─── Records for this exercise ───

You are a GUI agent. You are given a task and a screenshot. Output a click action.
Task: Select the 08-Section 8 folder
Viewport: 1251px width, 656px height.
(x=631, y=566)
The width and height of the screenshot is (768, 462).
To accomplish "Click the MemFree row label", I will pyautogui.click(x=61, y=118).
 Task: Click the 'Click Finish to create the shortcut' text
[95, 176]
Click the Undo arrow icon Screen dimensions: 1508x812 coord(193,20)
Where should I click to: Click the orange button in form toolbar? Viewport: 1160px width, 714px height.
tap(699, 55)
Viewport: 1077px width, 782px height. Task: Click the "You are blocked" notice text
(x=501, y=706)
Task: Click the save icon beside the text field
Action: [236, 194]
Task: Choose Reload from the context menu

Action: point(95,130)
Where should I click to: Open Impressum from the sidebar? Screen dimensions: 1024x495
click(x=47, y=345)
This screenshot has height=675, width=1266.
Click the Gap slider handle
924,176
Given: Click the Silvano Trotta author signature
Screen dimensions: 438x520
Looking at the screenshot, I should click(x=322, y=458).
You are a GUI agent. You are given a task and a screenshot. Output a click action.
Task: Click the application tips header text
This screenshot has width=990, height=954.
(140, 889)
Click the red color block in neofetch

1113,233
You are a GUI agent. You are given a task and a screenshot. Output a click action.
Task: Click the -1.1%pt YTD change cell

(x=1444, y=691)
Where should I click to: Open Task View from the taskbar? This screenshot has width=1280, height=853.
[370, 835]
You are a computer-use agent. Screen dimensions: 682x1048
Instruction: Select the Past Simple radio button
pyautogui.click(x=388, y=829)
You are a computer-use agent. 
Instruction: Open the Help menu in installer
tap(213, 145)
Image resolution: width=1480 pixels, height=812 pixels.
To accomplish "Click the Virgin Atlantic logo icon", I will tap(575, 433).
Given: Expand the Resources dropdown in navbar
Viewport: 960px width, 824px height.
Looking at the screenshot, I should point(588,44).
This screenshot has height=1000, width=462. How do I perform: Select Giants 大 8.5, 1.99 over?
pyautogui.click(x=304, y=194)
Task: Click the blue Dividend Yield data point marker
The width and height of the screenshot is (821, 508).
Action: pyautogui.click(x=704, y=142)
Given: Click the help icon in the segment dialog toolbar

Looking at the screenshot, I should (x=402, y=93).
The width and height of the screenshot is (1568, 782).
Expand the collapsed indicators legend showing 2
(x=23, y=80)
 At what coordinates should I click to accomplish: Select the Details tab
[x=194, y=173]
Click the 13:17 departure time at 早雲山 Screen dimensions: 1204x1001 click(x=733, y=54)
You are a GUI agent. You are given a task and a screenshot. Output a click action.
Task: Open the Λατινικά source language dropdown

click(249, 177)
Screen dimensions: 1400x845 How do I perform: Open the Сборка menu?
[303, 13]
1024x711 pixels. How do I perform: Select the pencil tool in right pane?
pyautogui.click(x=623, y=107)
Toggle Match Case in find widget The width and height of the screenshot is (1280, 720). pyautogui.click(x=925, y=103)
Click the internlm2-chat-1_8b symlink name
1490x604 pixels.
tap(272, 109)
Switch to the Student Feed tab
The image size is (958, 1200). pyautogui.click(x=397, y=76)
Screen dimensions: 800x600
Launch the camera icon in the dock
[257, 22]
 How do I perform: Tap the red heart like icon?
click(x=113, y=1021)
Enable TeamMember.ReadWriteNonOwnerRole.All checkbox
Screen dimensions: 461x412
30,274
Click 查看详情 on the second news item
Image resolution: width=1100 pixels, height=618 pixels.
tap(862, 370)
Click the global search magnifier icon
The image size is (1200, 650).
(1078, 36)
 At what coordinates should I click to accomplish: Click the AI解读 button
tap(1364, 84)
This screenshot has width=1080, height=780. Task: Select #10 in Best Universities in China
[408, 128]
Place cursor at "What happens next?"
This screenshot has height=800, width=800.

───

- [Problem] Go through the material above and state how many lines hold the word "will". Give only the number.

- [Task answer] 2